Start of INPUT RECORDS

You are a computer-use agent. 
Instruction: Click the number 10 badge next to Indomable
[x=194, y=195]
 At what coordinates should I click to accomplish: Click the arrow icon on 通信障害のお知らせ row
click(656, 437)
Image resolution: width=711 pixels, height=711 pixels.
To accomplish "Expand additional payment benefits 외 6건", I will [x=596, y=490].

End of INPUT RECORDS
Start of INPUT RECORDS

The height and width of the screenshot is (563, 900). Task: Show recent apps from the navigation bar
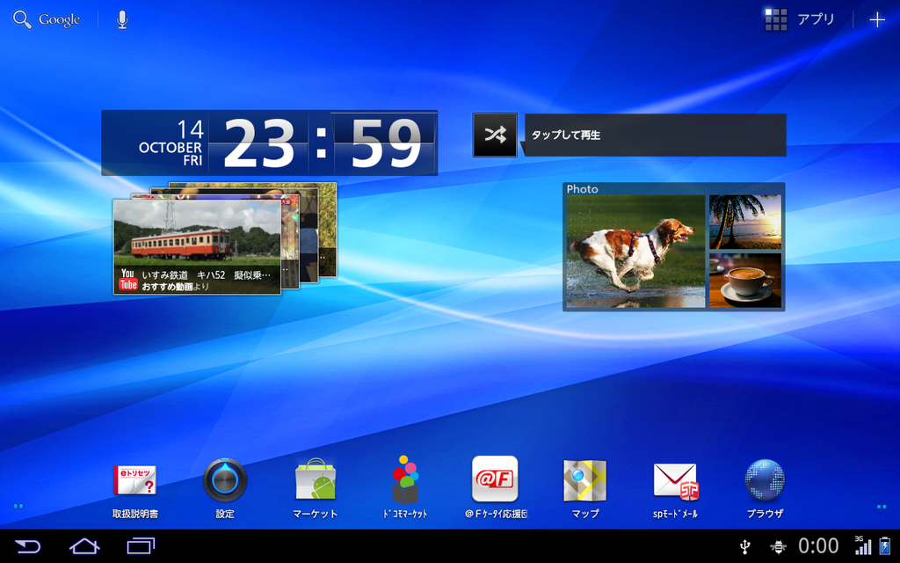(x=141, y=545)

End of INPUT RECORDS

→ **ABOUT THIS EXERCISE**
All lines above from the one with "You are a computer-use agent." to the one with "Image resolution: width=711", inclusive, should be copied exactly, and no other lines.

→ **EXERCISE RESULT**
You are a computer-use agent. 
Instruction: Click the number 10 badge next to Indomable
[x=194, y=195]
 At what coordinates should I click to accomplish: Click the arrow icon on 通信障害のお知らせ row
click(656, 437)
Image resolution: width=711 pixels, height=711 pixels.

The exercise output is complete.